La Coppa Italia per lunghi anni è stata considerata un trofeo molto secondario ed è stata molte volte snobbata. Tanto per fare un esempio nel 1978 la finale tra Inter e Napoli (2 a 1 per i nerazzurri) si disputò all’Olimpico di Roma mentre la nazionale era già impegnati con il ct Bearzot nei Mondiali d’Argentina, tanto che nel girone di semifinale la Juventus (che conquistò lo scudetto in quella stagione) dovette scendere in campo con riserve e primavera perché i titolari erano alle prese con la preparazione per il torneo in Sudamerica.
Nelle ultime stagioni però, magari per non cadere vittima del celebre anatema di Josè Mourinho “zero tituli”, o più probabilmente perché i club si stanno rendendo conto quanto sia difficile conquistare trofei di qualsiasi tipo (con susseguenti premi in denaro che non fanno mai male) , la coppa nazionale ha acquistato sempre più prestigio. Ovviamente non siamo ai livelli inglesi, Paese in cui la FA Cup ha da sempre una grandissima valenza e forse nemmeno ai livelli della Coppa di Spagna o della Coppa di Germania, anch’esse molto sentite.
Tuttavia è indubbio che la coppa nazionale anche in Italia sia cresciuta di interesse. Dietro questo incremento vi è sicuramente anche il grande lavoro svolto sul tema dalla Lega Serie A che istituzionalizzando la finale all’Olimpico ha fissato un appuntamento non solo per le due squadre finaliste ma anche per l’intero movimento calcistico nazionale.
Tra le righe di questo appuntamento settimanale si è più volte sottolineato come la finali di Coppa Italia – proprio perché la manifestazione ha un atto conclusivo e si presta all’evento climax (cosa che non può avere il campionato) – siano diventate ormai un evento imperdibile per tutti gli addetti ai lavori.
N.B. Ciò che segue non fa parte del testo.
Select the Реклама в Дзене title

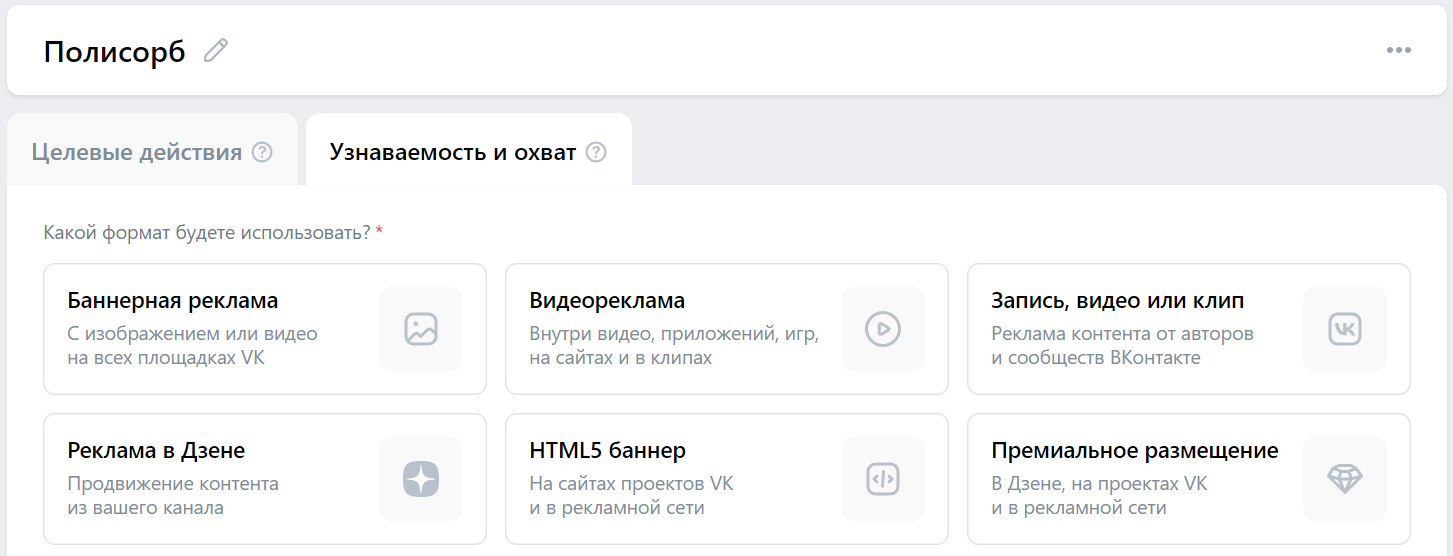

E anche un grande veneto sportivo per la nostra Capitale che beneficia, sia in termini di esercizi commerciali che di hotellerie, dell’arrivo in massa di tifoserie spesso da altre città.
Da ultimo non va certo nascosto il grande merito che ha avuto Mediaset negli ultimi tre anni da quando cioè nel 2021 l’azienda guidata da Pier Silvio Berlusconi ha acquisito i diritti perla coppa nazionale trasmettendo tutte le partite in diretta e in chiaro dai primi turni sino alla finale all’Olimpico, dando grande visibilità alla manifestazione.
IL TORNEO CHE STRIZZA L’OCCHIO ALLE BIG
Non sorprende quindi che se nella vendita dei diritti televisivi per il campionato la Lega Serie A abbia dovuto subire una “sconfitta”, costretta ad accettare per il quinquennio 2024/2029 una intesa a cifre inferiori a quella ottenute per il triennio 2021/24 (900 milioni l’anno contro i 927,5 milioni del triennio precedente), per quanto concerne quelli della coppa nazionale (che inclusi anche quella della Supercoppa allargata) la situazione invece è stata opposta: si è passati dai 48 milioni l’anno del triennio 2021/24 ai 58 milioni annui (comprensivi di bonus e costi di produzione) con cui Mediaset ha conservato la possibilità di mostrare in chiaro la manifestazione. Nel complesso quindi la cifra totale annua che la Lega Serie A incasserà dai diritti tv interni sarà di circa 958 milioni l’anno per il quinquennio 2024/29 contro i 975,5 milioni del triennio 2021/24. Con il contributo della Coppa Italia (e Supercoppa italiana) che ha limitato un po’ i danni legati alla cessione dei diritti per il campionato.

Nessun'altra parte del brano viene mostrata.